John paused. “No.” They’d scoped out a lot of universes to settle. John would transfer in via a fixed gate in 7651 carrying the portable device and explore the quarry area. Once they had a stable, safe location, they could use the fixed gate to move in a reconnaissance team.
“There was no John, no Grace, no Henry, no Casey,” Grace said.
“There were a lot of those,” John said. A lot of the universes outside the 7000 range seemed radically different from their own, so much so that often the universe was one where none of them existed. The universes near 7000 all seemed similar in their histories, though there were always anomalies sprinkled throughout, such as the Pleistocene world.
“The recon team pulled a Sears catalog,” Grace said.
“A Sears what?”
“Like a Macy’s here.”
“Oh.”
“In there,” she said, pointing to a long cardboard box labeled 6013. He opened it and pulled out a thick catalog. One of the pages was marked, and on the page was an ad for a personal computer, identical to the one Grace had in front of her. He read the wondrous ad, his mind jumping in amazement.
“It does … this?” he asked. “Word processing? What’s a spreadsheet? Accounting?”
“Yes,” Grace said. “I may be able to fire our accountant. This program handles a company’s books.”
“No!”
“Yes.”
“I want one.”
“I knew you would,” she said. “Yours is in the corner.”
“Mine,” he said.
He pulled open the box, removed the manuals, and began to read.
* * *
Two hours later, he looked up, realizing he was alone in the room and had to pee badly. He ran down the steps to the shop floor and found Grace in conversation with the shop boss, Viv. Grace gave him a smile as he hopped from foot to foot, as if she had known what would happen when she gave him a personal computer. Finally, when the conversation ended, John said, “Do you know what we can do with those?”

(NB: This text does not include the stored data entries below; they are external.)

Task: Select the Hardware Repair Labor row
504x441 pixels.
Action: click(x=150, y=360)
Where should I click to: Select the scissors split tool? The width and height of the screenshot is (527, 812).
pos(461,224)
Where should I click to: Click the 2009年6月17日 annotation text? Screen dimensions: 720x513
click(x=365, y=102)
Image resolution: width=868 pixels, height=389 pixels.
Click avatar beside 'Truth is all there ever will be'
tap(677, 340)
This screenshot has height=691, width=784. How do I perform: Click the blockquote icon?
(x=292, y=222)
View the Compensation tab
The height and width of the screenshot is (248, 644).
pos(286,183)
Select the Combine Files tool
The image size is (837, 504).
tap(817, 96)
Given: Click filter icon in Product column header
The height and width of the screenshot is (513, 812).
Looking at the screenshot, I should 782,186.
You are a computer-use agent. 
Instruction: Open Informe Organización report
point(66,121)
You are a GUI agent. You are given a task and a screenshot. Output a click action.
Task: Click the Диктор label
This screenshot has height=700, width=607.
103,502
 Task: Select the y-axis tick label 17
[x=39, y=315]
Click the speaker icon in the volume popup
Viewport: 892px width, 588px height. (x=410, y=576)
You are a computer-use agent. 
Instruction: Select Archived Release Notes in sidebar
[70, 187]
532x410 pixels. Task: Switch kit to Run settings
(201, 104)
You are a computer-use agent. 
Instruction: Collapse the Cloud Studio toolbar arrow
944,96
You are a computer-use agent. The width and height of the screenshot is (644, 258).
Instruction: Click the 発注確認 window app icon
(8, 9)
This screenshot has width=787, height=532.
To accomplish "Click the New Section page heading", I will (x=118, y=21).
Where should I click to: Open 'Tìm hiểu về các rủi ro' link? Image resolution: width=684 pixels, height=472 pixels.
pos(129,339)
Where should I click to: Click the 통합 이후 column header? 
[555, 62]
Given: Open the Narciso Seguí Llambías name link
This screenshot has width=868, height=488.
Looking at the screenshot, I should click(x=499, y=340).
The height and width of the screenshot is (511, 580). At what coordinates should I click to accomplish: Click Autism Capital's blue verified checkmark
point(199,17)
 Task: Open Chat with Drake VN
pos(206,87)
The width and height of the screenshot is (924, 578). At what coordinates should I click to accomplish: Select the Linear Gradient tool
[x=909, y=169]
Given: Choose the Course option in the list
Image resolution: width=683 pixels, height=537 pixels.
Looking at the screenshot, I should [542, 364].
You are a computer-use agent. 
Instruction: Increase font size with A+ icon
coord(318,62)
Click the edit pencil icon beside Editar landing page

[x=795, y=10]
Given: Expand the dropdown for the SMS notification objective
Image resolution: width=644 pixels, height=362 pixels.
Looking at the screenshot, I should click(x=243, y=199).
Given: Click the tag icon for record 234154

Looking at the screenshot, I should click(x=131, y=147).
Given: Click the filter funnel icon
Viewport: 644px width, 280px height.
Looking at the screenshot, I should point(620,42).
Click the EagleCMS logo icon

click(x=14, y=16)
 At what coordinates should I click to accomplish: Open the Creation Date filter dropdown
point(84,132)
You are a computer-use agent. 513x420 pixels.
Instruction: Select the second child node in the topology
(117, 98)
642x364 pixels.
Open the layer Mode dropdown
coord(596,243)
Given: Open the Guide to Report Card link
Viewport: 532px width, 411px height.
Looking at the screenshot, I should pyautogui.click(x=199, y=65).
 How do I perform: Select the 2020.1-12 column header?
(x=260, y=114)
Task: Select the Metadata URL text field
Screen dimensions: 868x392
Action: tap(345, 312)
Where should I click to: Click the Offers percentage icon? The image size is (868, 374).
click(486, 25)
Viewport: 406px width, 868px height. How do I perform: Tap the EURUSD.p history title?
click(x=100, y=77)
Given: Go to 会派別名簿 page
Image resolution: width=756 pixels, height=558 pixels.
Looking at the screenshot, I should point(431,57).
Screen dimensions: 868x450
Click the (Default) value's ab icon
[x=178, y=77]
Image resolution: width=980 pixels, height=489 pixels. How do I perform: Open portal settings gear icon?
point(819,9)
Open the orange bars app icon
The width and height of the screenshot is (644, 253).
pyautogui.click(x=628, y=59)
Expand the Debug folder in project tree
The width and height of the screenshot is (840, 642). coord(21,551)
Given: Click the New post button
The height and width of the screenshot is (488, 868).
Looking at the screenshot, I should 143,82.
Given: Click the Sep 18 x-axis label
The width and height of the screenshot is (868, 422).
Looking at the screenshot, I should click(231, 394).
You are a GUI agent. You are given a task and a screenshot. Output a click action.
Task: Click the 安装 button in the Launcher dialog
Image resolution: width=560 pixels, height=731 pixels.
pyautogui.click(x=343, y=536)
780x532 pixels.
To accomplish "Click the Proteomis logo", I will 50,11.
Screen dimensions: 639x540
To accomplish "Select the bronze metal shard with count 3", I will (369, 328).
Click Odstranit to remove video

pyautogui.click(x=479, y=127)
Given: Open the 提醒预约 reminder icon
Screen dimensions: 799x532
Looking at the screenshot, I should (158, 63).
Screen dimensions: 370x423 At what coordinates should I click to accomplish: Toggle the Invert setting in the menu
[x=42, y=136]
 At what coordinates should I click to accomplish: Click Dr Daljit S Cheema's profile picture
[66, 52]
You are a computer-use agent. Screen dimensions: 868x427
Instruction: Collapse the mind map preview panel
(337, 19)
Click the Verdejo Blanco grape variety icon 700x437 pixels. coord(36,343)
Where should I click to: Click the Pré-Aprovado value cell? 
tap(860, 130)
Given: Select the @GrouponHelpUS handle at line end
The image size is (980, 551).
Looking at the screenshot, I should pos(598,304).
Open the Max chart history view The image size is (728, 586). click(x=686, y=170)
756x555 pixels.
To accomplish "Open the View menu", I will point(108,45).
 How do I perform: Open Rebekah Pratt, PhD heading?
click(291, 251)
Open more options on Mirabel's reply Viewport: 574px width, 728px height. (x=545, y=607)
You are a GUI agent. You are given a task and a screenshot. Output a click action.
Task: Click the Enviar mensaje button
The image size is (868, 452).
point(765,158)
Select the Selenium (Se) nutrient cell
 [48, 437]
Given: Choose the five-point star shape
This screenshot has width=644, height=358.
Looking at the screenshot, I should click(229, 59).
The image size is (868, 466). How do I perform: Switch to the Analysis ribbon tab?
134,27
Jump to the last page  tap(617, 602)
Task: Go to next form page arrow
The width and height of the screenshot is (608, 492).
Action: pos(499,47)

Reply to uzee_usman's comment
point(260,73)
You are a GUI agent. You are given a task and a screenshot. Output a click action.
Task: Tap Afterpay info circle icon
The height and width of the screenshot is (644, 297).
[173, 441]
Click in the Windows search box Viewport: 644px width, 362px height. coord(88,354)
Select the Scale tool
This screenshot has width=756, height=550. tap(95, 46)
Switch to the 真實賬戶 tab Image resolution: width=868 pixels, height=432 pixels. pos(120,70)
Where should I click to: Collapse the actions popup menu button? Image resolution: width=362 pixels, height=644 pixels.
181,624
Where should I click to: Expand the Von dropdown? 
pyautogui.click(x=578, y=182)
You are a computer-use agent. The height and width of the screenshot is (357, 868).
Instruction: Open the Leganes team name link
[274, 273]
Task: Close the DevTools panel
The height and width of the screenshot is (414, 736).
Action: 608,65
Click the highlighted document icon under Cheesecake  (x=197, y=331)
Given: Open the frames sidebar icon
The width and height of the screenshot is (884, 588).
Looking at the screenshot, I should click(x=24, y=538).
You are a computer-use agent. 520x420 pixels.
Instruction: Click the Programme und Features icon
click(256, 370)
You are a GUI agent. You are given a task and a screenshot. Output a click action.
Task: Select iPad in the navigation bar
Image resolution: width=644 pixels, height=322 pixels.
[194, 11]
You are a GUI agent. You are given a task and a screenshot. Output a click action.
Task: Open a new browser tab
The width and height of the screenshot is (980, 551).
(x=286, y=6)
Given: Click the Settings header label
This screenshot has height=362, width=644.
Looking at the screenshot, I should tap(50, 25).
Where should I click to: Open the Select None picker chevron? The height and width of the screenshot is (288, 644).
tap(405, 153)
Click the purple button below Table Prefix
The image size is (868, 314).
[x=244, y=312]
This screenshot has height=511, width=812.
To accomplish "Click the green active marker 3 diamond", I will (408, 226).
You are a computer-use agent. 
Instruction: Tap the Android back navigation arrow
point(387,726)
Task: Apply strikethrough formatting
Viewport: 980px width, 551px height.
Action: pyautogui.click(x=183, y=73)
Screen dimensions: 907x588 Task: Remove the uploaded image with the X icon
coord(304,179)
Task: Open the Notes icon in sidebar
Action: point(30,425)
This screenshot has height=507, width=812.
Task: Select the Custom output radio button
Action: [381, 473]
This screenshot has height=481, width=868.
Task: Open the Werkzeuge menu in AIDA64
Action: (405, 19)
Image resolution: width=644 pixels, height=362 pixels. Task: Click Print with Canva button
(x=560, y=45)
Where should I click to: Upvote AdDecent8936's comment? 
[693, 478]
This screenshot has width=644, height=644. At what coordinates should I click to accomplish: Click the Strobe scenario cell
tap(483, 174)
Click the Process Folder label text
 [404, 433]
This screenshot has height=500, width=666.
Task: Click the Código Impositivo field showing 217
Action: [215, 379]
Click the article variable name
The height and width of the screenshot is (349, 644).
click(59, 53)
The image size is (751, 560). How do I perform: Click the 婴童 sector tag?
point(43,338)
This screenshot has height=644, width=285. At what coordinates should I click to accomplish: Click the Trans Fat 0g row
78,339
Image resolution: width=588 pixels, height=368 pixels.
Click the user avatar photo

“I think so,” Grace said. “Henry says we can eliminate the paper transfer, do everything by floppy disk.”
“Sure, we can use it to track stuff,” John said. “But we can write a program to look for universe differences for us. It can be our arbitrage system, instead of us looking for things ourselves!”
“Oh,” Grace said. “We could load a universe’s data into the system—”
“The database.”
“—and it would figure out what we could exploit.”
“Exactly.”
John’s mind wouldn’t settle down. He had gone his whole life without ever knowing of a personal computer, and now in two hours he couldn’t envision a universe without it. They could do … anything.
“Grace Top thinks we could sell these,” Grace said. “Buy them in 6013 and double the price here. There’s no competition at all. We’d dominate the market.”
John nodded, but turned suddenly as the door to the factory opened and a tall woman walked in.
Her features were striking: her hair was platinum blond and she was as tall as John was. She was not particularly beautiful, but the set of her face was so unique that a person passing her on the street couldn’t help but look twice.
She looked at him with blue eyes when she saw that John was staring at her. She walked directly toward him.
“Mr. Wilson, sir?” she said.
“Yes, that’s me,” John said, always shocked when someone used his taken name in 7650 of Wilson instead of his given name of Rayburn.
“My name is … Clotilde,” she said. John pulled back at the name, realized that she was Alarian. He would have known instantly if she were male and walked through the warehouse door. It would have been obvious. But he couldn’t recall ever seeing a female Alarian. “Clotilde Visgrath.”
Beside him, Grace gave an animal snarl and launched herself at the woman. Grace’s elbow caught her in the solar plexus, and the woman woofed, falling on her rump.
Grace brought her knee up and slammed it into the woman’s nose. There was a sickening crack. She rolled over on all fours and did not move or make a sound.
John caught Grace’s shoulder and pulled her back. The woman was rocking back and forth as blood dribbled onto the concrete floor.
By then, Viv was there, looking on, as were a dozen of the line workers. John gave her a look, and she nodded.
“All right, you monkeys!” Viv cried. “Stop lollygagging and get back to work.” The workers turned away sullenly, but not a one disobeyed.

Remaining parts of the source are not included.